● **PROBLEM REQUIREMENTS**
Count how many lines in the data hold the word "translation", and give that number alone.

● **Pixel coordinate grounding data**
==================================================
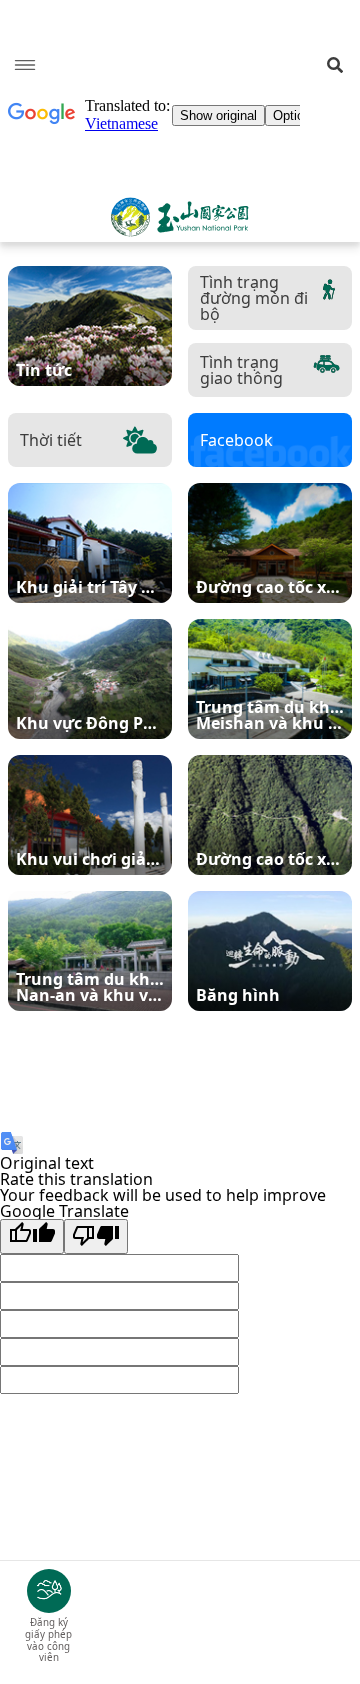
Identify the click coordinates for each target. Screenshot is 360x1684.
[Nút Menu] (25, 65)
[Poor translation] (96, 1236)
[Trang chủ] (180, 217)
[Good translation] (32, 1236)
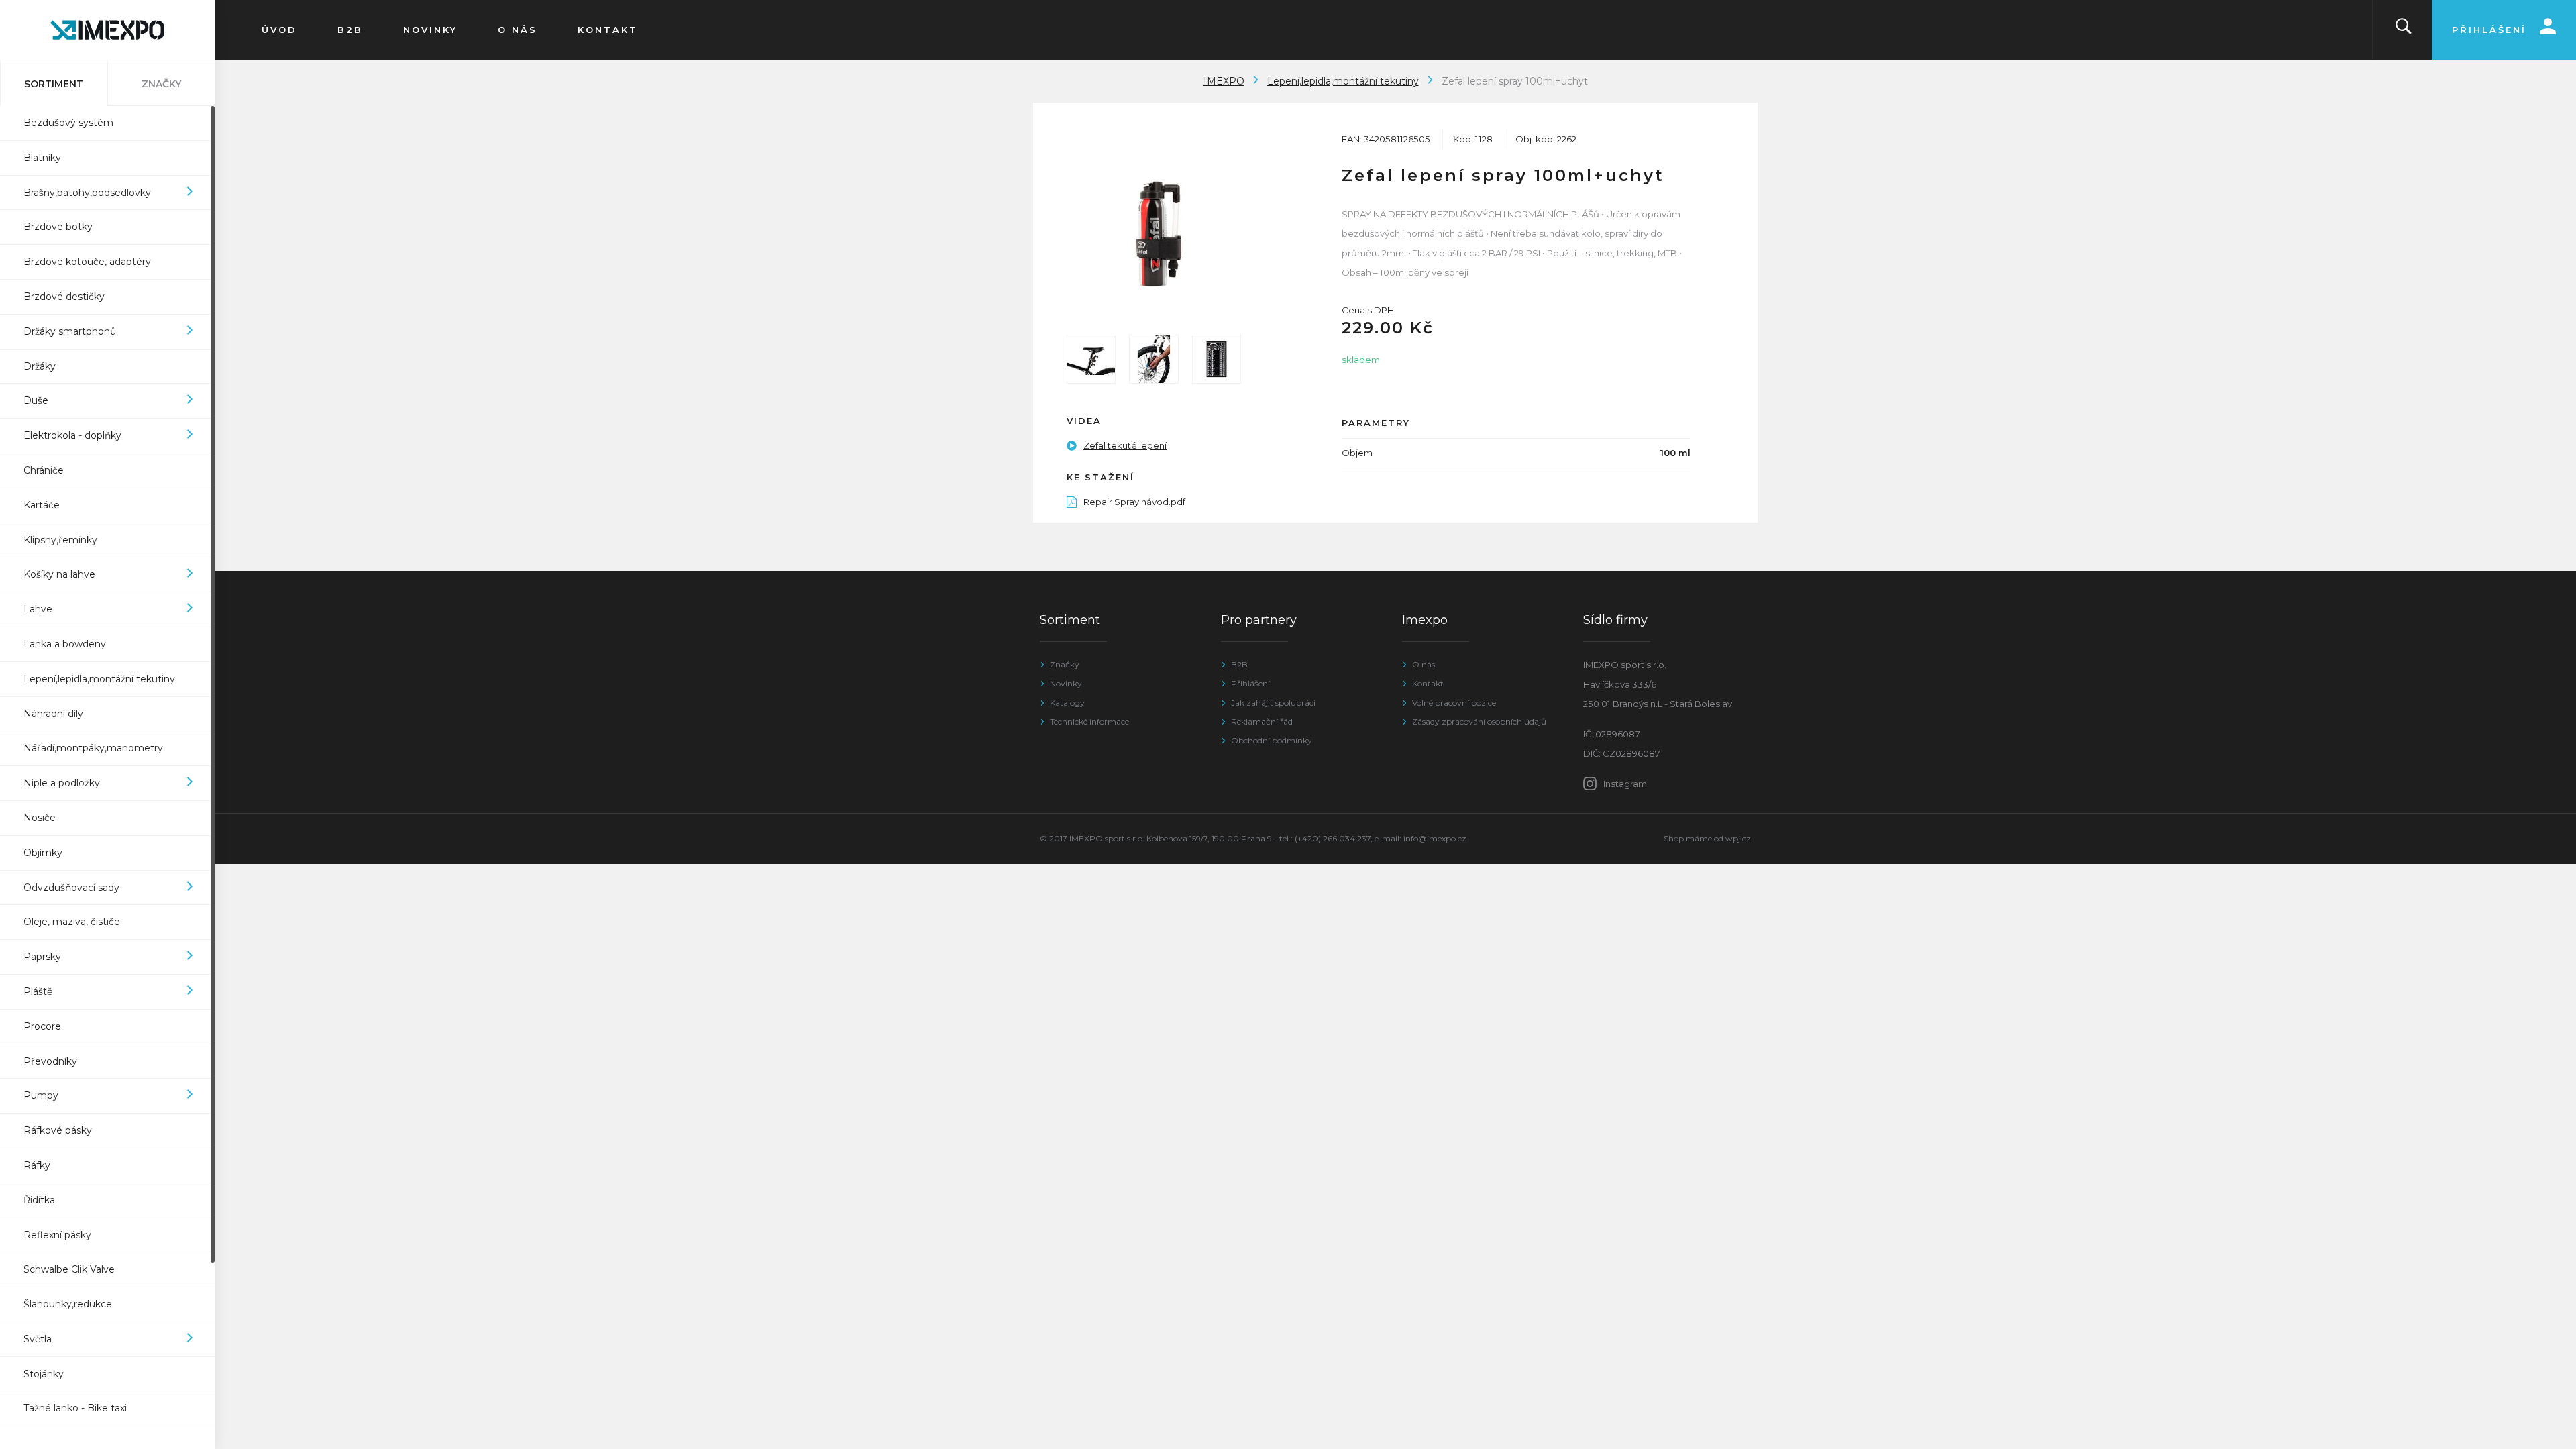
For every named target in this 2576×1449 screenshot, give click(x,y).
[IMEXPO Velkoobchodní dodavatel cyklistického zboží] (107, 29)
==================================================
● **FINAL ANSWER**
2